Mon Feb 15, 2016 by Anil Kalhan
DAPA, “Lawful Presence,” and the Illusion of a Problem (Yale Journal on Regulation Notice & Comment)
In an essay published earlier this week, Prof. Michael Kagan expresses concern that “one aspect” of the Obama administration’s executive actions on immigration might be vulnerable when the Supreme Court adjudicates United States v. Texas later this year. In particular, Kagan worries that the plaintiffs might “have a valid point” when they assert that the administration’s initiatives—Deferred Action for Parents of Americans and Lawful Permanent Residents and its predecessor, Deferred Action for Childhood Arrivals—improperly purport “to make lawful something that Congress has made unlawful.” Kagan’s concern rests principally—and possibly in its entirety—on a stray line in the memorandum issued by Homeland Security Secretary Jeh Johnson to establish DAPA and expand DACA, which states that “deferred action … means that, for a specified period of time, an individual is permitted to be lawfully present in the United States” (emphasis added).

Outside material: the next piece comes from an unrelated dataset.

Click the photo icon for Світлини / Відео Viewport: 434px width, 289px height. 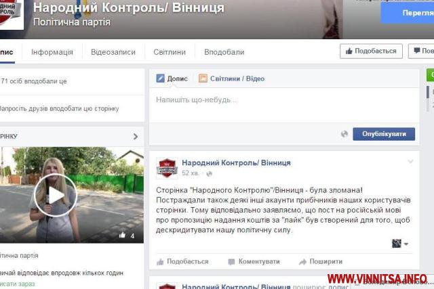pos(203,79)
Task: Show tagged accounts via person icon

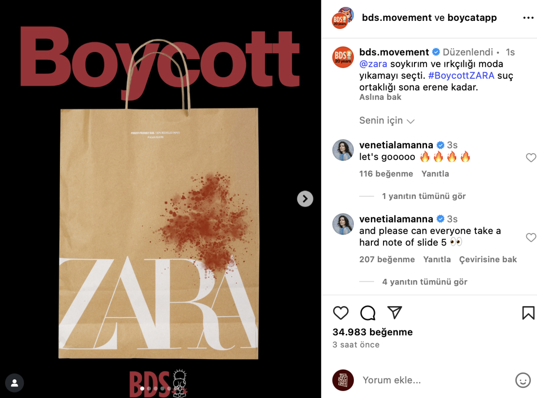Action: 15,383
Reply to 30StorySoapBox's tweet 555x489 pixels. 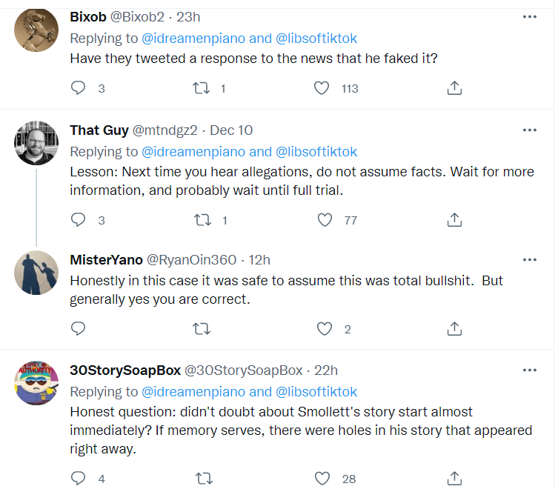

Kagan is likely correct in predicting that the plaintiffs’ assertions about “lawful presence” may become a focal point now that the Supreme Court has granted certiorari. In both his initial May 2015 opinion denying the government’s motion for a stay pending appeal (as I discussed here) and his subsequent November 2015 opinion affirming the district court’s preliminary injunction, U.S. Circuit Judge Jerry Smith went out of his way to characterize DAPA and DACA as affirmatively conferring their recipients with “lawful presence.” In their brief in opposition to certiorari, the plaintiffs have now followed his lead. Read superficially and in isolation, the sentence that Kagan highlights might seem to support that characterization. (By contrast, the memorandum establishing DACA issued by Johnson’s predecessor, Janet Napolitano, makes no reference to “lawful presence” or “unlawful presence” at all.)
Ultimately, however, describing DAPA and DACA as entailing a grant of “lawful presence” mischaracterizes those initiatives, relying upon a misunderstanding of both the structure and content of immigration law and the manner in which undocumented immigrants are recognized and constructed as legal subjects. Moreover, in order to characterize DAPA and DACA as something other than guidance structuring the exercise of enforcement discretion, as permitted by existing law, both Judge Smith and the plaintiffs fashion a unitary but entirely mistaken conception of “lawful presence” itself—one that constitutes an aggregated, intertwined package of benefits, in a manner that approximates conventional understandings of lawful immigration “status”—that has no actual legal basis. Kagan’s attention to the plaintiffs’ claim about “lawful presence” is amply warranted, and he is correct in suggesting that the government may have contributed to these misunderstandings. Nevertheless, there is only the illusion of a substantive problem here, because as a matter of law, “unlawful presence” simply does not carry the meaning that Judge Smith, the plaintiffs, and (possibly) Kagan himself ascribe to it.